• **Directions for this task**
Transcribe the bond article from "And that’s what" up to and including "before a judge.".

• **Selected text**
========

Ellis is being held on seven bonds – two for rape charges, one for a burglary charge, one regarding a theft of property charge and three instances of worthless check charges – totaling $362,250. The bonding company he is using, Thomas said, would have at least 104 bonds totaling in excess of $1.2 million in Pike County alone, if he approved Ellis’ release.

“I am not satisfied with that,” Thomas said. “I don’t feel that is a good surety.”

Ellis is accused of raping two women on the same day in Hunter’s Mountain Mobile Estates off U.S. Highway 231 in Troy. The rapes happened on March 26 and he was charged almost a month later on April 25.

“This is one of the more frightening cases here in Troy and Pike County that I have seen as far as people being fearful and scared,” Thomas said, adding that gun permit sales rose by several hundred percent after the rapes. “What happened to these young ladies, they are going to have to live with for the rest of their life.”

Thomas said Ellis “has no ties to the community, no family in the community and no job in the community.” Ellis is self-employed, Thomas said, at a building he only recently rented to use as a car wash. The sheriff believes that isn’t enough to keep him in Pike County and said the accused man is a flight risk.

“I have explained to his lawyer that there are ways that he can force me,” Thomas said. “There are ways that they can get it before the judge and have the court decide.

And that’s what Ellis’ attorney plans to do.

As early as Wednesday morning, J. Carlton Taylor will file a writ of Habeas corpus, a legal action that requires a person under arrest be brought before a judge.

========

• **Material provided**
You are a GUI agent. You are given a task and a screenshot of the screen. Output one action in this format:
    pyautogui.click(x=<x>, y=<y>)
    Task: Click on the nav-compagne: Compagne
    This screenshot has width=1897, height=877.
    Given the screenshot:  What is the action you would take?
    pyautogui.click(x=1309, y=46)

========

• **Result of this task**
And that’s what Ellis’ attorney plans to do.

As early as Wednesday morning, J. Carlton Taylor will file a writ of Habeas corpus, a legal action that requires a person under arrest be brought before a judge.